1931
Germaine Bernier (1902-1986) Musicienne, professeur, journaliste, auteure, conférencière canadienne
Revue Le Canada français, Québec, mars 1931.
Grains d'encens
Chaque jour en vivant, nous aimons quelque chose ;
Un sourire, un regard, un baiser, une fleur,
Le ciel d'un matin pur, un crépuscule rose,
Un nuage plus blanc sur un jour de chaleur.
Au fond de la mémoire un souvenir qui chante,
Refleurissant le coeur qui s'en trouve embaumé ;
Un vieux refrain qui berce, un vers qui nous enchante !

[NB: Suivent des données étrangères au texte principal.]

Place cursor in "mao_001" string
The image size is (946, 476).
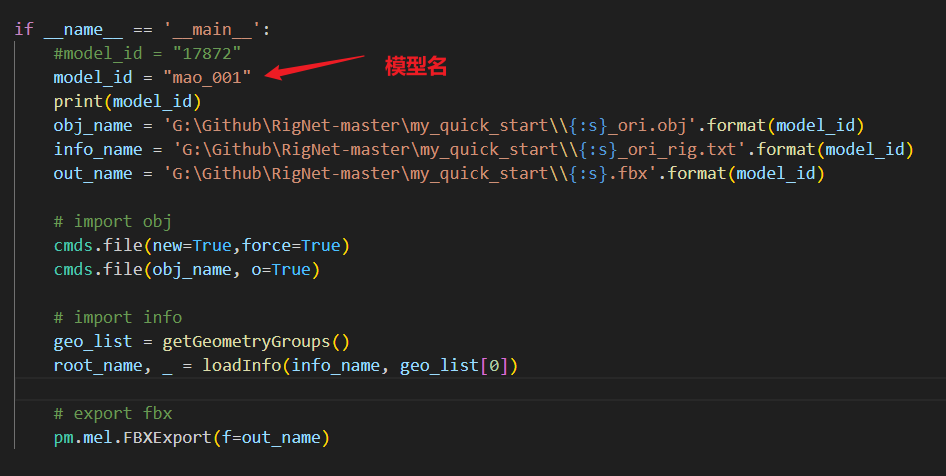coord(207,77)

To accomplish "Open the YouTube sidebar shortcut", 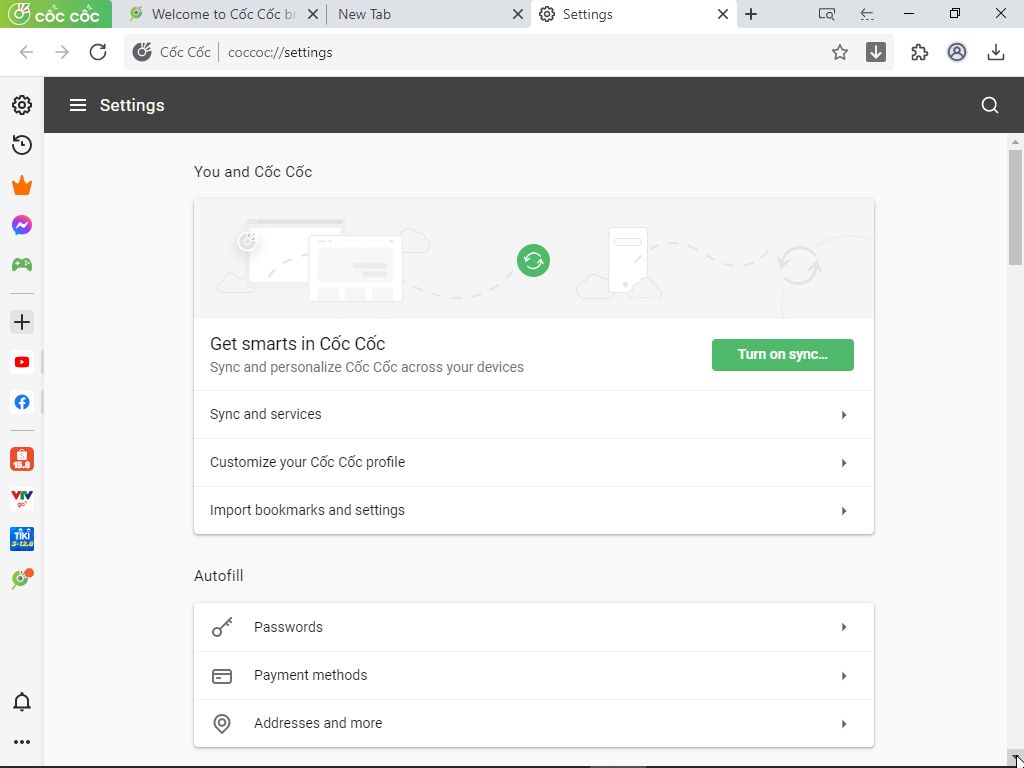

C'est souvent ce qu'il faut pour vivre un jour aimé.
Et tous ces légers riens qui parfument nos heures
Ont souvent plus de prix, font souvent plus de bien
Que tous les plaisirs fous, les fêtes pas meilleures
Où le bruit seul captive, où le bonheur n'a rien.

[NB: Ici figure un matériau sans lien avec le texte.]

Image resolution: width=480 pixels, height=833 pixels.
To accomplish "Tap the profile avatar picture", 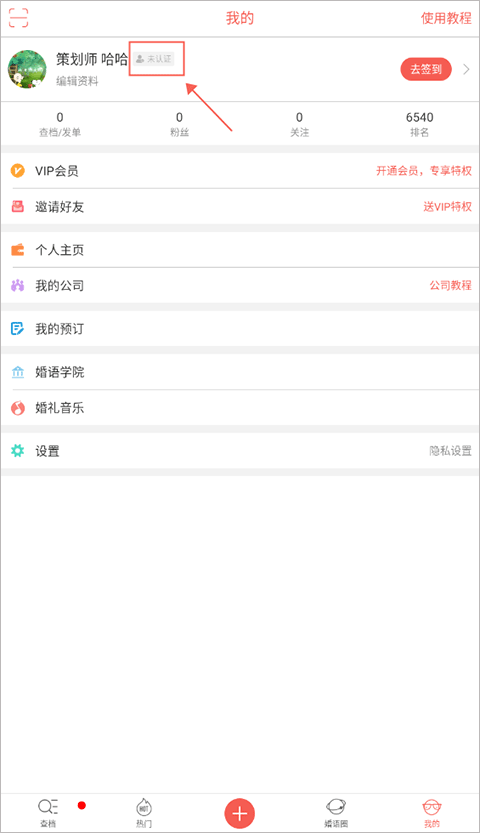I will [x=27, y=69].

Et tous ces riens menus, gracieux et fragiles,
Arrivent jusqu'au coeur, y tombent pour briller
Comme des grains d'encens aux odeurs très subtiles
Qu'on met sur des charbons et qu'on laisse brûler...
Aussi, moi qui connais la valeur de ces choses,
J'ai voulu les garder, je veux les retenir :
Parfums de mes amours et parfums de mes roses,
Oh ! restez dans mes vers, vous ne pouvez mourir !
J'aime tout ici-bas : chaque jour en mon âme
Brûlent des grains d'encens, parce que chaque jour
Un sourire, un regard, un beau vers me réclame ;
Dans un chant, dans un son, je trouve un peu d'amour...
Et c'est dans cet encens que viennent les poèmes !
Chaque grain, en brûlant, allume vite un vers !
Et parce que j'adore et que, joyeuse, j'aime,
Aimant, je chanterai demain autant qu'hier !
Je chanterai toujours : l'amitié la meilleure,
La joie et le souci, la pluie et le beau temps,
La lumière du jour, la nuance de l'heure...
Les brumes de l'hiver, le retour des printemps !
Je chanterai, pourvu que dans mon chant suprême,
Viennent encor brûler, tout au fond de mon coeur,
Les petits grains d'encens qui forment les poèmes,
Brûlant pour la Beauté, chantant sur le Bonheur !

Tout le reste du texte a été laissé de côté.